On market days, merchants displayed goods labeled by beast tier:"Tier 2 Bear Hide Cloaks—Warm Even in Spirit Storms!""Tier 1 Wolf Bone Needles—Never Break Again!""Special: Dragon Scale Pendant—Protection from Fire!"

Tie Lao, always pushing forward, even forged the city's first "Tier 3 Alliance Weapon"—a warhammer with a core of dragon bone and a head of alloyed steel, so powerful that when she struck the ground in demonstration, the resulting shockwave split a log in two.

For me, the work was never-ending, but also exhilarating. Every new system was a step toward a civilization that could thrive, not just survive.

One evening, as I finalized the latest Beast Materials Codex with my council and guild leaders, I realized:

"We are not just organizing.

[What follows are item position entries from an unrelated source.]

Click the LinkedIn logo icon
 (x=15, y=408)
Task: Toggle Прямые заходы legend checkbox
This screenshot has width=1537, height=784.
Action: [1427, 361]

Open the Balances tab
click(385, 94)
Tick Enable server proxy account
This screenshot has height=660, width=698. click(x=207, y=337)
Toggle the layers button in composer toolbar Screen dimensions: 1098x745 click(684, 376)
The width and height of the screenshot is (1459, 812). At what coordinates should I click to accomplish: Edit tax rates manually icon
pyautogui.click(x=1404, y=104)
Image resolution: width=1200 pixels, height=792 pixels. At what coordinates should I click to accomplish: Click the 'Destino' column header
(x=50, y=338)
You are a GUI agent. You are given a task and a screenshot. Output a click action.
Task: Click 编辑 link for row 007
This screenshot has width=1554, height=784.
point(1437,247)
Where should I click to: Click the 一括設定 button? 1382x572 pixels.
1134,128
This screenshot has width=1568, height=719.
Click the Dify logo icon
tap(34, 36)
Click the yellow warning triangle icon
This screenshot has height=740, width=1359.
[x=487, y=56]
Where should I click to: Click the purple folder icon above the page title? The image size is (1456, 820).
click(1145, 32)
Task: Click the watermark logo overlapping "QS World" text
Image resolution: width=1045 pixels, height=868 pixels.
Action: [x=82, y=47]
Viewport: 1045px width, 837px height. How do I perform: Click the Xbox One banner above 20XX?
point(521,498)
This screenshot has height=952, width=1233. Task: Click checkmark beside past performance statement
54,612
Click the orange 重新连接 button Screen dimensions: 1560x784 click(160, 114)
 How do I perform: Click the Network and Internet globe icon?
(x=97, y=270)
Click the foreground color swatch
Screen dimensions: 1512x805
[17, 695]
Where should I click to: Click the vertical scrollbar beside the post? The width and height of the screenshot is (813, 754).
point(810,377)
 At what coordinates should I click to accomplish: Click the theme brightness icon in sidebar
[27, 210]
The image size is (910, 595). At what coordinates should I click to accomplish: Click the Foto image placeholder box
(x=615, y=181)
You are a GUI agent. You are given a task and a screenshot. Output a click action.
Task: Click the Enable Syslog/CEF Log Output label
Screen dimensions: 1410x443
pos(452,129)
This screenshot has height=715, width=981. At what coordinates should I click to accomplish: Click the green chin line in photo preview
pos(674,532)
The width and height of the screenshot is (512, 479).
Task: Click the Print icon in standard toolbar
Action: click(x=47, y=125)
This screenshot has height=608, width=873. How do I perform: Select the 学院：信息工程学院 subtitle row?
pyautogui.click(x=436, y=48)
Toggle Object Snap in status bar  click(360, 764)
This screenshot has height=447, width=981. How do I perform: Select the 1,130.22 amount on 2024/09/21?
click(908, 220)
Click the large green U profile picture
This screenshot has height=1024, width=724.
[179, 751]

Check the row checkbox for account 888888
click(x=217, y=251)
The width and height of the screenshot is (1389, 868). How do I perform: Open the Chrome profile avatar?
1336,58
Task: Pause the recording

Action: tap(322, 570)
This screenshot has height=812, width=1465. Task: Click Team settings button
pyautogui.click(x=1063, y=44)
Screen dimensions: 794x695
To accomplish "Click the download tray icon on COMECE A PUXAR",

We are building the foundation for a future world where humans and spirit beasts alike are understood—where knowledge and courage will always be stronger than fear."

In a quiet moment, I gathered with my closest companions—Tie Lao, my brothers, Hu Shan, and several senior guild leaders.

"We've come far," I said, "but there's still much to learn. The wild is full of mysteries. Some beasts may have gifts we can't even imagine yet."

Tie Lao grinned. "Let them come. We're ready now. With this system, no beast will catch us unprepared."

Ye Rong laughed. "Next time, maybe the dragon will run from us!"

Even in our laughter, there was respect for what we'd survived—and resolve for what was to come.